Psalm chapter 51:13. Then I will teach trangressers your ways, and sinners will return to you. Repent sins to God and be forgiven. There's no sins God can't forgive. Go to the cross and repent.
Luke chapter 11:24 to 11:26. Jesus teaches about unclean spirit. Those who wont study the bible and fill thier minds with Gods word, are prey to evil spirits. Get the picture. If you're repenting sins to God and studying the bible, the evil spirits will distance themselves.

Luke chapter 10:19. .Jesus gave Christian people power over satan and evil spirits, by using Jesus name to order evil spirits away from you. GET BEHIND ME IN THE NAME OF JESUS. Order satan and evil spirits away from you !. You can have piece of mind, by doing it God's way. Study one or two chapters a day to get spirtual growth.
Get into sanctuary of God and pursue Spirtual Growth !!. Get the picture. Psalm chapter 73 and James chapter 1.
hi there I've been using the blue letter Bible to learn the whole Bible in a year I have also read Ezekiel, Jeremiah, Isiah, (sorry for spelling mistake) revelations the New Testament 5 times, Job, Genesis Exodus and some Psalms. I am wanting to repent and I did last year a massive repentance where I spoke to the Holy Spirit all night but a lot happened since then and I was sectioned into hospital after mind control attacks and attacks from the enemy voices etc. seeing things. I did salvation prayers over 200 times but recently understood salvation now I dedicate my time to getting to know God and Jesus. I know he's coming back but I'm trying to be strong and not worry about tomorrow. its hard. because of my history and my dad who is deceased was a high ranking Satanist involved in royalty Spanish prince etc. Romanian embassy it goes high up I have high ranking demons after me. he cursed me as a kid and said demons will follow me all my life.

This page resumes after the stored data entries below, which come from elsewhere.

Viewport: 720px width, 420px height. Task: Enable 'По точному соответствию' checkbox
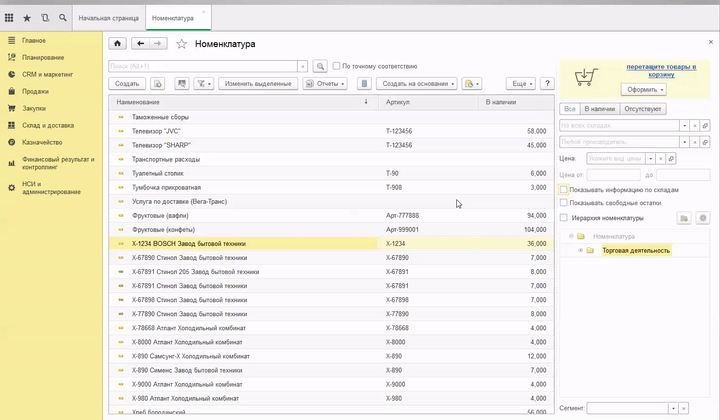(x=336, y=66)
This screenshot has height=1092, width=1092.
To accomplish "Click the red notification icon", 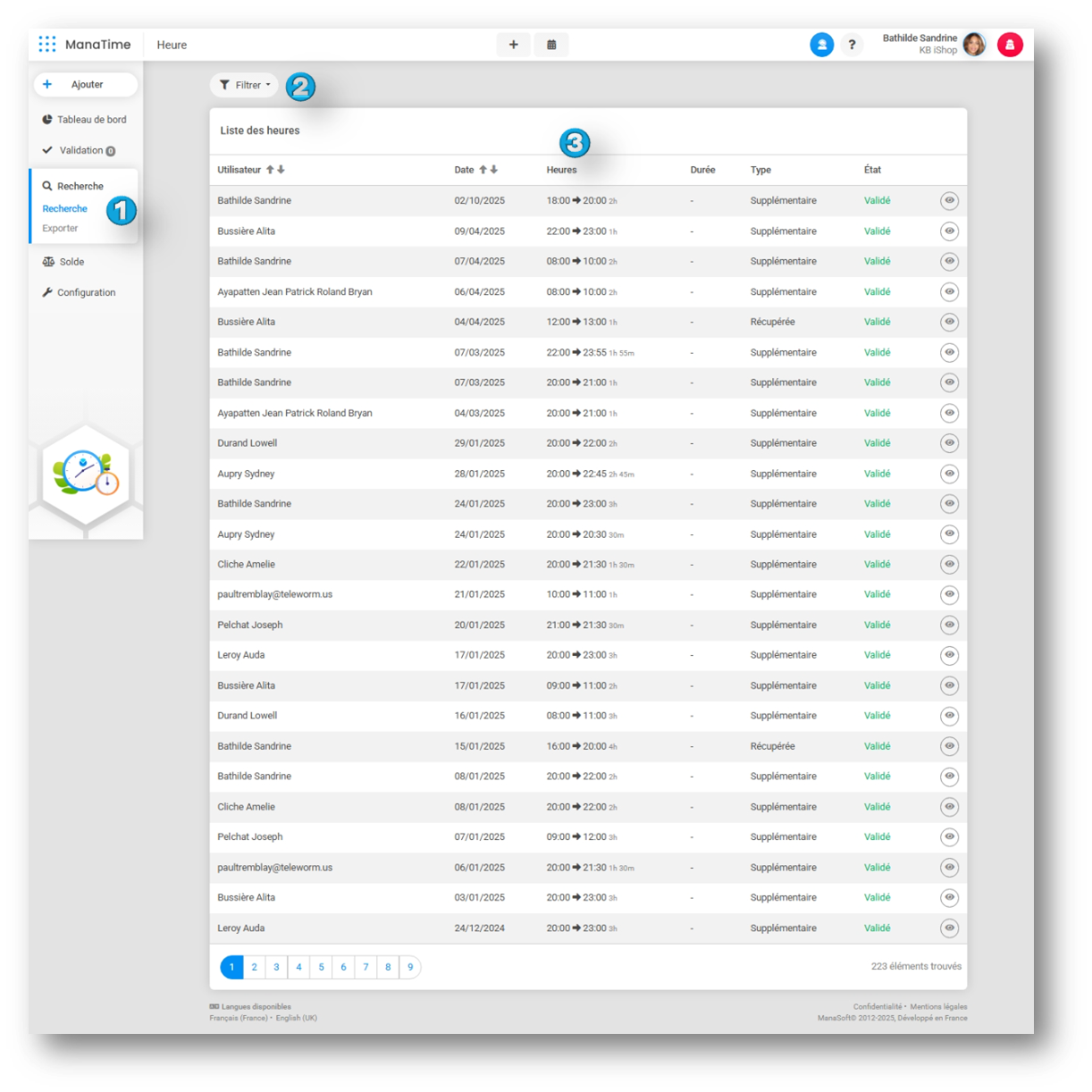I will tap(1010, 45).
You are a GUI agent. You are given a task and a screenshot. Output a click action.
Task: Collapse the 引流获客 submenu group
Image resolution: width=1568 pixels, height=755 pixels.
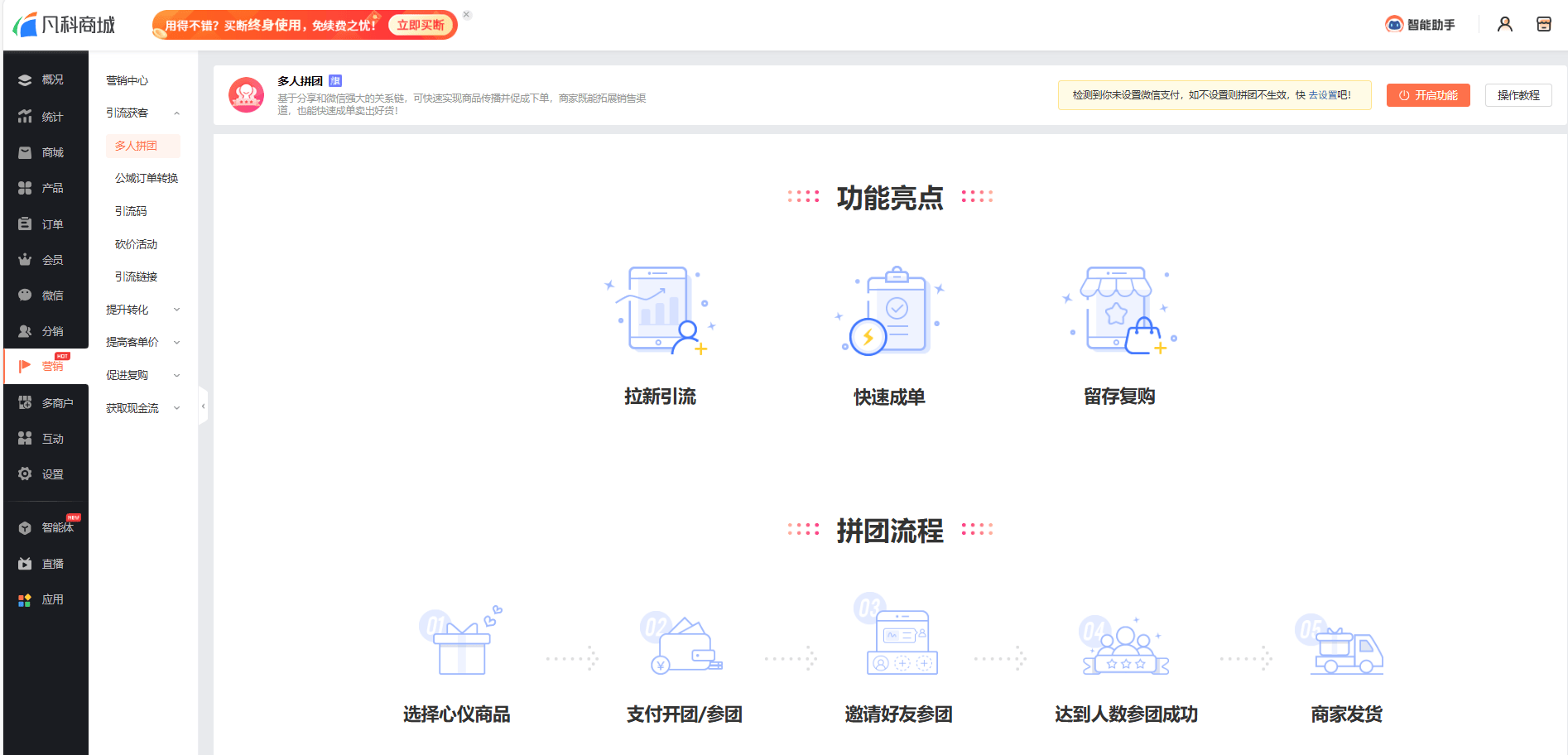pos(142,113)
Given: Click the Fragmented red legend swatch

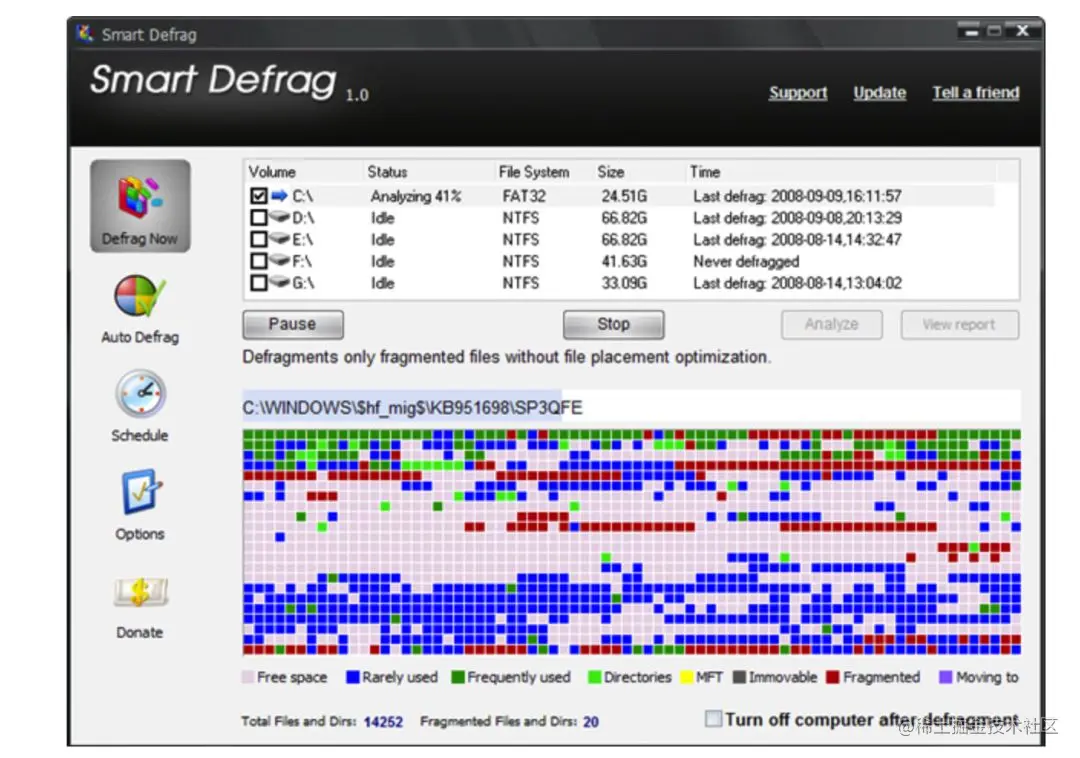Looking at the screenshot, I should (x=833, y=677).
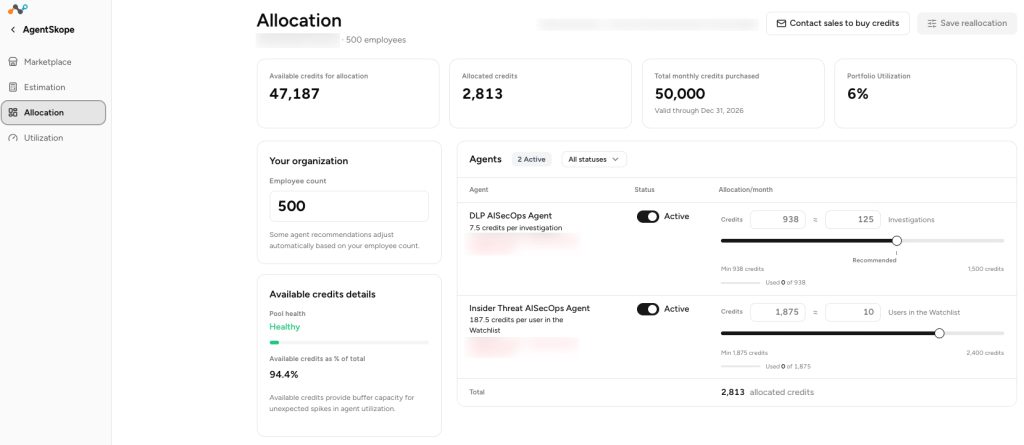The height and width of the screenshot is (445, 1024).
Task: Click the back arrow beside AgentSkope
Action: [x=13, y=29]
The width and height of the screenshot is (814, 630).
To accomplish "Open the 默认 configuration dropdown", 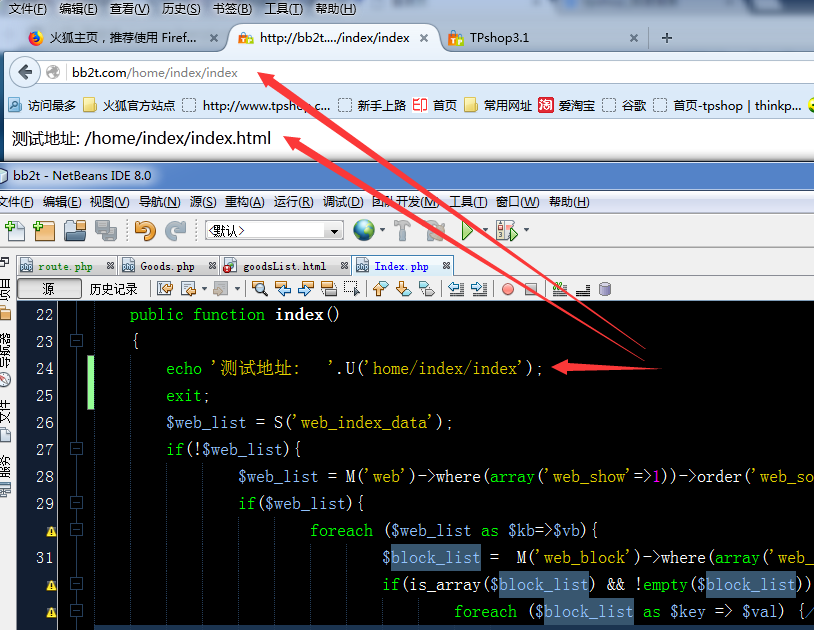I will coord(274,231).
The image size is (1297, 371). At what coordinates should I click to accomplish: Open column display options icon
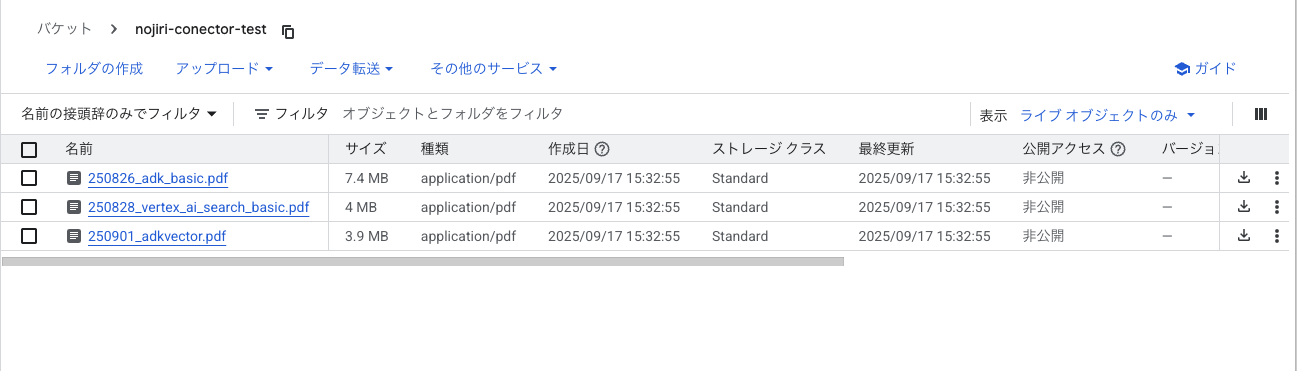(1261, 115)
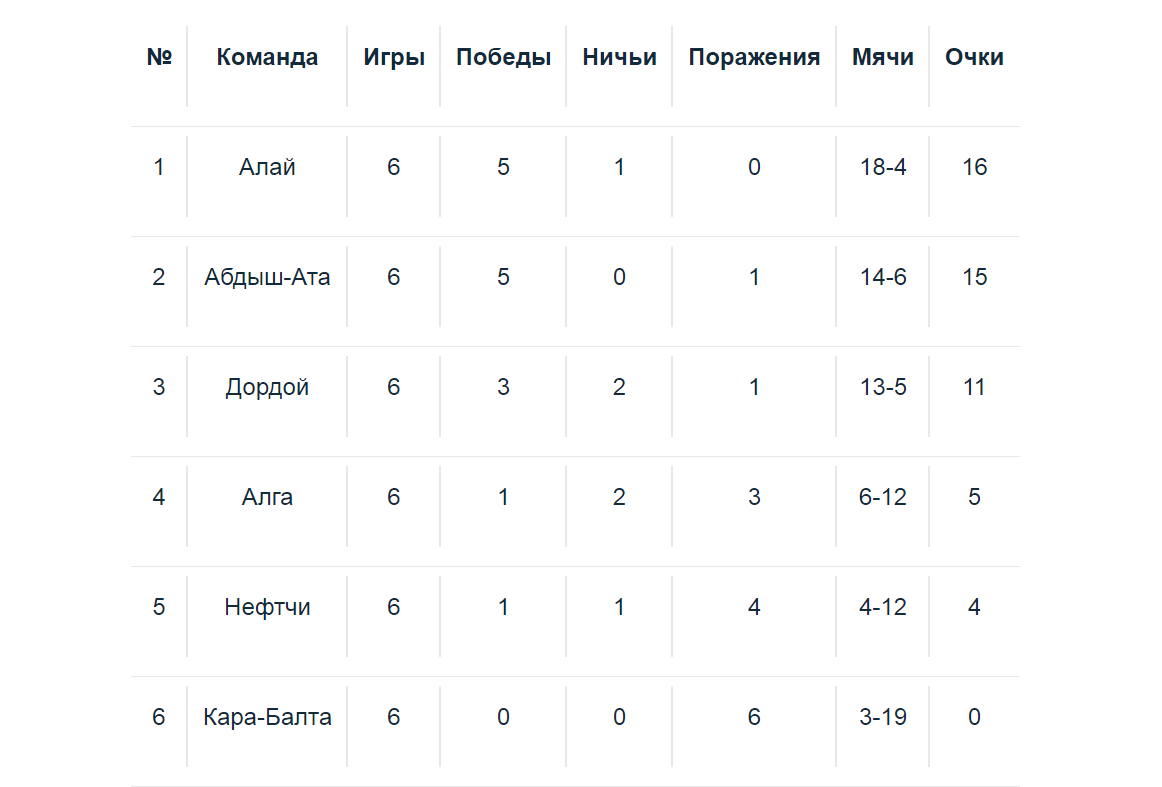The width and height of the screenshot is (1162, 787).
Task: Click Абдыш-Ата's goals cell 14-6
Action: [883, 277]
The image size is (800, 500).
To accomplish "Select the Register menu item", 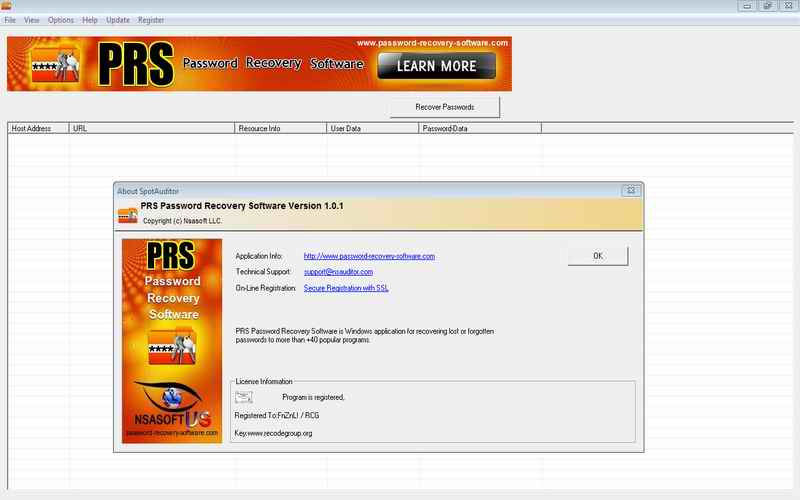I will [x=151, y=20].
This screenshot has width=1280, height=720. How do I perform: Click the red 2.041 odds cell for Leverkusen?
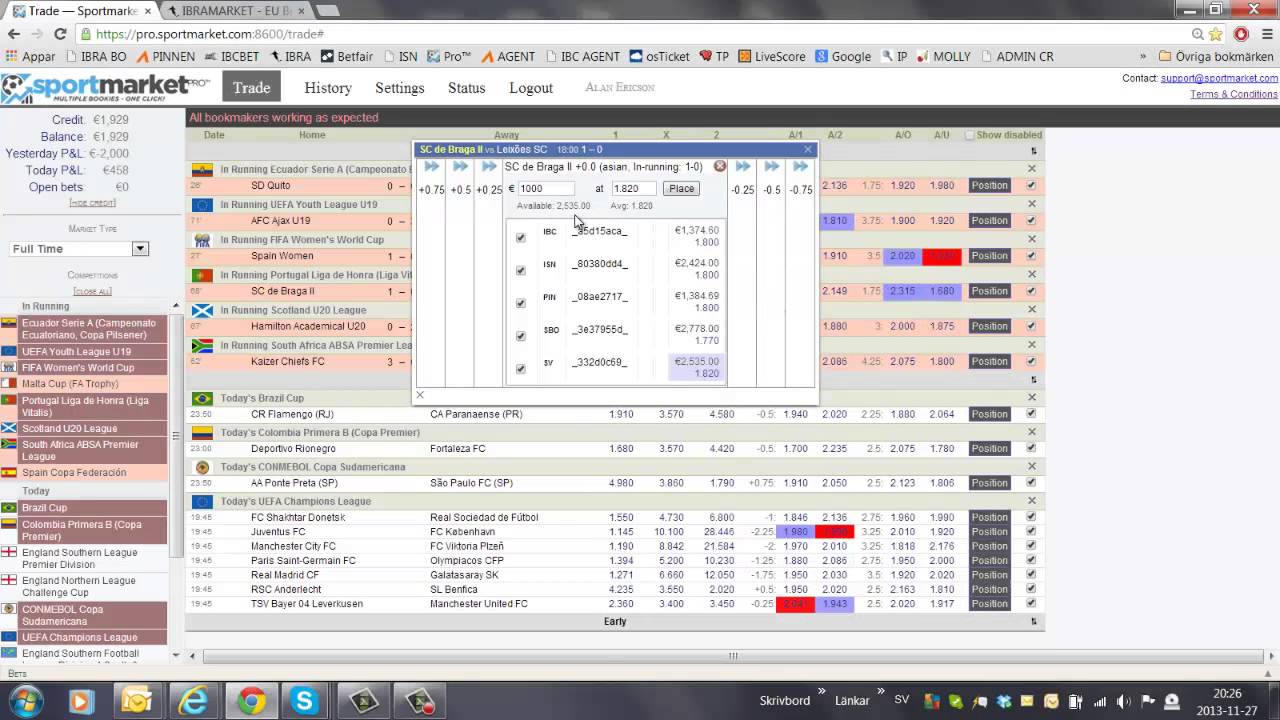[795, 604]
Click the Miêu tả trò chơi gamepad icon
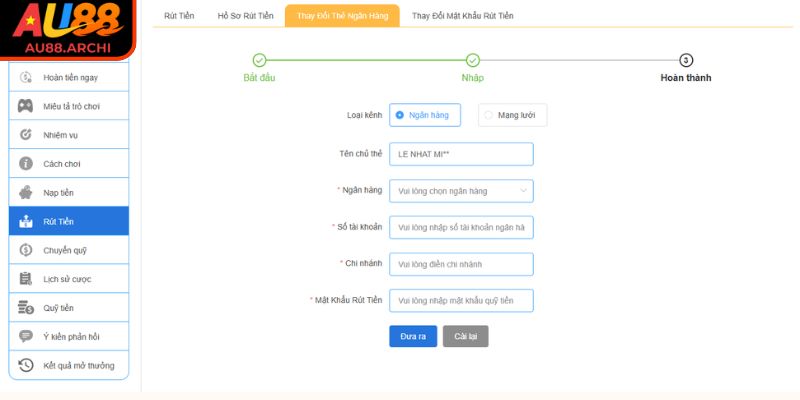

I was afraid to repent of it because I had an experience with a false ministry that had m renounce Satanism so I have low trust in churches. its been predicted in the end times that churches will be mixed up and not following the true way. so I settle for what I have.
 
I am wanting to repent and I did last year a massive repentance where I spoke to the Holy Spirit all night but a lot happened since then and I was sectioned into hospital after mind control attacks and attacks from the enemy voices etc. seeing things.

1 John 4:4
4 Little children, you are from God and have overcome them, for he who is in you is greater than he who is in the world.

1 John 3:8
8 ...The reason the Son of God appeared was to destroy the works of the devil.

Hebrews 2:14-15
14 ...Christ himself likewise partook of the same things, that through death he might destroy the one who has the power of death, that is, the devil,
15 and deliver all those who through fear of death were subject to lifelong slavery.

1 Corinthians 15:57-58
57 But thanks be to God, who gives us the victory through our Lord Jesus Christ.
58 Therefore, my beloved brothers, be steadfast, immovable, always abounding in the work of the Lord...

James 4:7
7 Submit yourselves therefore to God. Resist the devil, and he will flee from you.